MAGA claims to “question and adapt to the changing definitions of art.” Yet Büchel’s “provocative” claim for Trump’s wall is less radical than he imagines; not least, his field trips to the slums of the borderland echo Robert Smithson’s 1967 bus trip to Passaic, NJ. In the essay “A Tour of the Monuments of Passaic, New Jersey,” Smithson doesn’t expand the definition of art so much as dissolve the limits around those human projects deemed worthy of analysis. A naturalist museology takes in contemporary sculpture, and the sculptor’s eye grazes on the aesthetic of the New Jersey suburbs. Smithson observes the construction and the industry, and names the vague, depopulated sites “monuments”: a rotating bridge, a parking lot, a sandbox. Whether or not you call it art is beside the point, and irrelevant to its monumentality.
Such was the golden era of ambiguous, self-aware conceptualism; Büchel’s gesture, however, lands in 2018 as self-serving and cynical. The MAGA website takes a banal and problematic position of neutral awe. Like a “wall,” Büchel’s proposition is all too binary; there is really only one reaction to provoke—which is the one articulated in the petition against his petition. Suffice it to underline the callousness it takes for an established artist with a European passport to muse abstractly on whether or not a wall is “art” or “not,” while that wall ruins lives. MAGA willfully overlooks the human cost of Trump’s project, the US/Mexico border fortifications, and of international borders; to make his point, the artist adopts a position of indifference—an inhuman position.

“Aesthetic considerations are largely secondary to brute strength,” writes the New York Times of the eight prototypes, “but, when viewed up close, the walls collectively have the undeniable majesty of minimalist sculpture.” Unfortunately, it’s not “undeniable majesty” that defines minimalism.
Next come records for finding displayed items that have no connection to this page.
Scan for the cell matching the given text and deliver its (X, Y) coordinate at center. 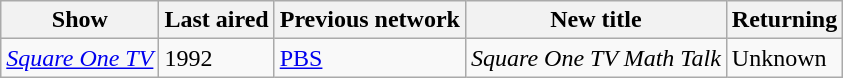
1992 (216, 58)
Show (80, 20)
Previous network (370, 20)
Returning (784, 20)
PBS (370, 58)
Square One TV Math Talk (596, 58)
Square One TV (80, 58)
Last aired (216, 20)
Unknown (784, 58)
New title (596, 20)
Return (x, y) of the center of cell containing provided text 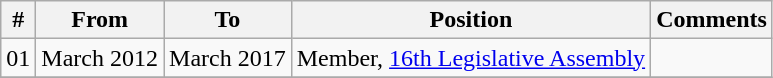
01 (18, 58)
Position (470, 20)
Comments (712, 20)
# (18, 20)
March 2017 (228, 58)
From (100, 20)
Member, 16th Legislative Assembly (470, 58)
To (228, 20)
March 2012 (100, 58)
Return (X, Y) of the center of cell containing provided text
The most salient feature of the new sculpture produced in the 1960s by the likes of Donald Judd and Robert Morris—what Smithson called the New Monuments—is its “unmade,” infinite quality. And it’s true: in present debates over “monuments”—of the Confederate variety, say—the idea remains that even if controversial figurative works need to go, these unblinking slabs, human-made and profoundly inhuman, could support whatever history you like.
At the end of “Monuments of Passaic,” Smithson gives us a memorable parable for the irreversibility of time. Imagine a sand box, half white sand and half black. Imagine running clockwise—the sand turns gray. Now imagine running counter-clockwise—the sand doesn’t sort itself back out, it turns grayer. That’s entropy. “Instead of causing us to remember the past like the old monuments,” reads the MAGA site’s Mission page, “the new monuments seem to cause us to forget the future.”


That’s a direct and unattributed quote from Smithson’s 1966 essay “Entropy and the New Monuments.” (The preceding lines are pulled from Judd, as well as the MOCA and MoMA websites—all without citation.) All this “borrowing” is as unsurprising as the MAGA project itself. Whatever their designation or anti-designation as art, the border wall prototypes have been (and will remain) the sort of unintended monuments Smithson identified in the Jersey sprawl. Smithson called the unfinished constructions of Passaic “ruins in reverse”; their incompleteness also embodies a certain decline. “Passaic center was no center,” he writes. “It was instead a typical abyss or an ordinary void. What a great place for a gallery! Or maybe an ‘outdoor sculpture show’ would pep that place up.”
Other artists have preempted Büchel’s provocation by decades; we should listen to them instead.